Stream cipher
In cryptography, a stream cipher is a symmetric cipher which encrypts data by combining the plaintext with pseudorandom data to generate the ciphertext. The pseudorandom data is provided by a pseudorandom number generator whose output depends on a cryptographic key. To decrypt, run the generator with the same key to generate the same pseudorandom data, then reverse the combining operation to convert ciphertext back to plaintext.
Most stream ciphers use bitwise exclusive OR as the combining operation. This is convenient since XOR is its own inverse (abb=a for any a, b), so encryption and decryption use exactly the same operations. However, any operation that has an inverse may be used. Some stream ciphers use bytewise (mod 256) addition to encrypt, subtraction to decrypt. Solitaire is intended to be used manually rather than on a computer; it uses addition and subtraction mod 26 to encrypt at letter level.
The hard part of stream cipher design is the pseudorandom generator. An enemy who knows or guesses some plaintext and has intercepted the matching ciphertext can easily get some of the pseudorandom data. It must be very difficult for an enemy who has part of the pseudorandom data to make any inferences about other parts of it. If he could make such inferences, that would reveal information on other parts of the plaintext. It should be effectively impossible for an enemy — even with a huge sample of output — to infer the internal state of the generator; that would break the cipher completely.

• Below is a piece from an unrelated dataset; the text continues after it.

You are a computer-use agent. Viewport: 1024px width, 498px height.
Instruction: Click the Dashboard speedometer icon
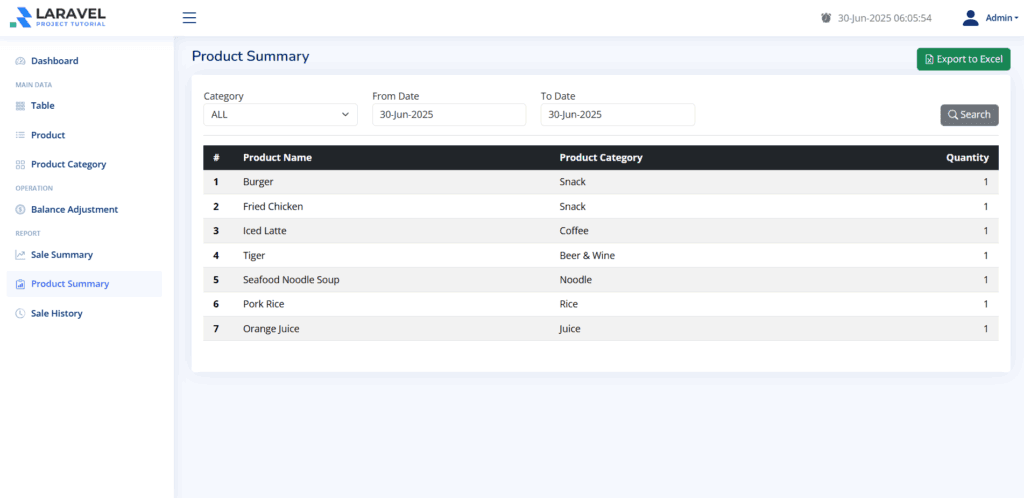click(x=20, y=61)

It is essential that the period before the pseudorandom output begins to repeat should be very long. Without this, a variant of code book attack can break the cipher; an enemy with enough known plaintext can collect the whole pseudorandom stream, or at least enough of it to do damage. Some designs combine several generators with relatively short periods to achieve a long period overall; the base periods should be relatively prime for this to work well. Some ciphers allow the input plaintext to affect the generator state, a technique known as auto-keying; this breaks up the cycles.
It is normal practice to re-key any cipher from time to time to prevent an enemy from acquiring too much data encrypted with a single key. Such an accumulation facilitates some attacks and makes the payoff for breaking a key quite large. In the case of stream ciphers, the re-keying interval should be much shorter than the cipher's period.
A one-time pad is in effect the ultimate stream cipher. It requires a truly random key as long as the data to be encrypted, which makes it impractical for many applications. Given such a key, however, there is no need to generate pseudorandom material and therefore no need to worry about the quality of the generator.
One way to look at a one-time pad would be to consider it a stream cipher with a perfect generator and infinite period. One way to look at a stream cipher would be to say that, as the generator is improved, the security asymptotically approaches the provable security of a one-time pad. Of course it can never reach that, but with a good generator it may be close enough for practical purposes.
The other main type of symmetric cipher is a block cipher which encrypts data in fixed-size blocks rather than generating an arbitrary-length stream.
Stream ciphers from other primitives
Any pseudorandom number generator which accepts an initialisation value or key can be used to make a stream cipher. However, the stream cipher will be insecure if the period is short, if key is too small (see cryptographic key), or if the generator design is not adequate in cryptographic terms. Given some of the generator's output, it must be very difficult for an enemy to make inferences about previous output or later output. In particular, it should be completely infeasible for him to determine the internal state of the generator; that would give him all future output.
Any stream cipher can also be used as a pseudorandom number generator. For example, RC4 is used in the OpenBSD random device. Going in this direction, there are fewer design issues. Any generator that is adequate for stream cipher use will be fine for any other application, provided it is intialised properly and re-initialised often enough.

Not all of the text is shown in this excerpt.